→ **Problem requirements**
Which lines in the data below contain the word "will"? Copy each of them.

→ **Data shown**

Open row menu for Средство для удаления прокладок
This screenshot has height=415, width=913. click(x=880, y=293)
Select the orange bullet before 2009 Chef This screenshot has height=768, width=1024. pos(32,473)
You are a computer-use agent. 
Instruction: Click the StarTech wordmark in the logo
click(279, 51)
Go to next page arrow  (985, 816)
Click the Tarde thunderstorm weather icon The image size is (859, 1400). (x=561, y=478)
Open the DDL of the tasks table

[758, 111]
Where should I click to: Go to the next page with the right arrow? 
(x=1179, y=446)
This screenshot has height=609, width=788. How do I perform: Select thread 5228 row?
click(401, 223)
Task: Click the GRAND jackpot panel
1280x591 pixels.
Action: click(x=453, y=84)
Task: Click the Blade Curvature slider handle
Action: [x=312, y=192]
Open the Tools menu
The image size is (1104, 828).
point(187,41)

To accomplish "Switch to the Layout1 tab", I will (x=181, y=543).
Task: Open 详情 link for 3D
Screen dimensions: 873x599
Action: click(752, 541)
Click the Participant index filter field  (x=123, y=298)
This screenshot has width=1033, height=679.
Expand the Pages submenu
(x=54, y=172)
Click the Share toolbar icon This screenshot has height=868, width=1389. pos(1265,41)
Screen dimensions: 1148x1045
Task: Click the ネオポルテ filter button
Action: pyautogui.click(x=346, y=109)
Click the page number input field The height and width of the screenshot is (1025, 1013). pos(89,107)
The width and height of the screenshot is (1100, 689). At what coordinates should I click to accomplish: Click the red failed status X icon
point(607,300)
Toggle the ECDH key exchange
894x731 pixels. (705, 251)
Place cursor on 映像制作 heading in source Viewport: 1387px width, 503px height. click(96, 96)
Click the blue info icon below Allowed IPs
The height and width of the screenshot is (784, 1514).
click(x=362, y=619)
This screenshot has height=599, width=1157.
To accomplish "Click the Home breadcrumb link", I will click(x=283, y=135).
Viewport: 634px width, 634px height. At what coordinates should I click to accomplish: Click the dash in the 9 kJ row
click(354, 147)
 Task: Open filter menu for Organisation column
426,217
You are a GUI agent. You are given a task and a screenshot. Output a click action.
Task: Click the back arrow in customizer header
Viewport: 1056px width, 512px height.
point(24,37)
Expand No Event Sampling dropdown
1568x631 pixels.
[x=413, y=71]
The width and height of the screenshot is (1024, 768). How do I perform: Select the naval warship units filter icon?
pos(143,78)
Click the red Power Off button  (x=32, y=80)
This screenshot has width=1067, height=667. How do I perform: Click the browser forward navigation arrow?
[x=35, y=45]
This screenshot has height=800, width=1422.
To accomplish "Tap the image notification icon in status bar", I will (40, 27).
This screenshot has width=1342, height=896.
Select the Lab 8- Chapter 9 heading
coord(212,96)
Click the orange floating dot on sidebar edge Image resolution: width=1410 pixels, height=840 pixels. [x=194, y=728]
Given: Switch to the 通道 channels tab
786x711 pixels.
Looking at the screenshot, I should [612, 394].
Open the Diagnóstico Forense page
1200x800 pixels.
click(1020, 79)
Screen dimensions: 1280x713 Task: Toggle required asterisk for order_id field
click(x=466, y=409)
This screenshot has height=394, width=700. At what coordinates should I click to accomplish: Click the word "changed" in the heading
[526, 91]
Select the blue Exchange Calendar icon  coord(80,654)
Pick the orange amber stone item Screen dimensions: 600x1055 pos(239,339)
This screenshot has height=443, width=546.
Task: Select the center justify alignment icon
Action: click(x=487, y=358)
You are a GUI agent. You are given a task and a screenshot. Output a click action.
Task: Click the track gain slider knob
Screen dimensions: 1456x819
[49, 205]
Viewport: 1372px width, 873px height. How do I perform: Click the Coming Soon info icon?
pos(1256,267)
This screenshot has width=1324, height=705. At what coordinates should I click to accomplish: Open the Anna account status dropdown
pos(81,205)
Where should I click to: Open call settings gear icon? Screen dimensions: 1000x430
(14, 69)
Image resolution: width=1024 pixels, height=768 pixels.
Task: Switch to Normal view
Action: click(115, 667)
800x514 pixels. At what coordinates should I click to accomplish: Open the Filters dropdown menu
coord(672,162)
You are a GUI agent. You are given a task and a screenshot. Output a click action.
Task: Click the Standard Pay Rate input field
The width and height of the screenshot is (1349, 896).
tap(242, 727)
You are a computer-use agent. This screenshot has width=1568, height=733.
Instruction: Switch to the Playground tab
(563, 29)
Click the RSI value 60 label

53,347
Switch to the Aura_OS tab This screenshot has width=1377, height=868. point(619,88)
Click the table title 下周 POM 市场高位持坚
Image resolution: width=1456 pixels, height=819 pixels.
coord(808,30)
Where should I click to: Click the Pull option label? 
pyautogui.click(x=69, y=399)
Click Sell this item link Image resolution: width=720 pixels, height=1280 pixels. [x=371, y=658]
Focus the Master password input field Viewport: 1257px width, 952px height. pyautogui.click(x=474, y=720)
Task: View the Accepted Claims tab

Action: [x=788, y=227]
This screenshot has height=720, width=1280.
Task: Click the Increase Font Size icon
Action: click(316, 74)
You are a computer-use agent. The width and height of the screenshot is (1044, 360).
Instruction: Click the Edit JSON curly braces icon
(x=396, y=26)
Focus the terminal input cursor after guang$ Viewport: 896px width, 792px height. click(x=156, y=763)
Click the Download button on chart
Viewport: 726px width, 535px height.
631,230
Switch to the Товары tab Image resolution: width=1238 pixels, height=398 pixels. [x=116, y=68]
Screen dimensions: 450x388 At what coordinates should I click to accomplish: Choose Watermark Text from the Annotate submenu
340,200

→ **Finished exercise**
To accomplish "Switch to the Layout1 tab", I will (x=181, y=543).
To accomplish "Click the Home breadcrumb link", I will click(x=283, y=135).
To accomplish "Tap the image notification icon in status bar", I will (40, 27).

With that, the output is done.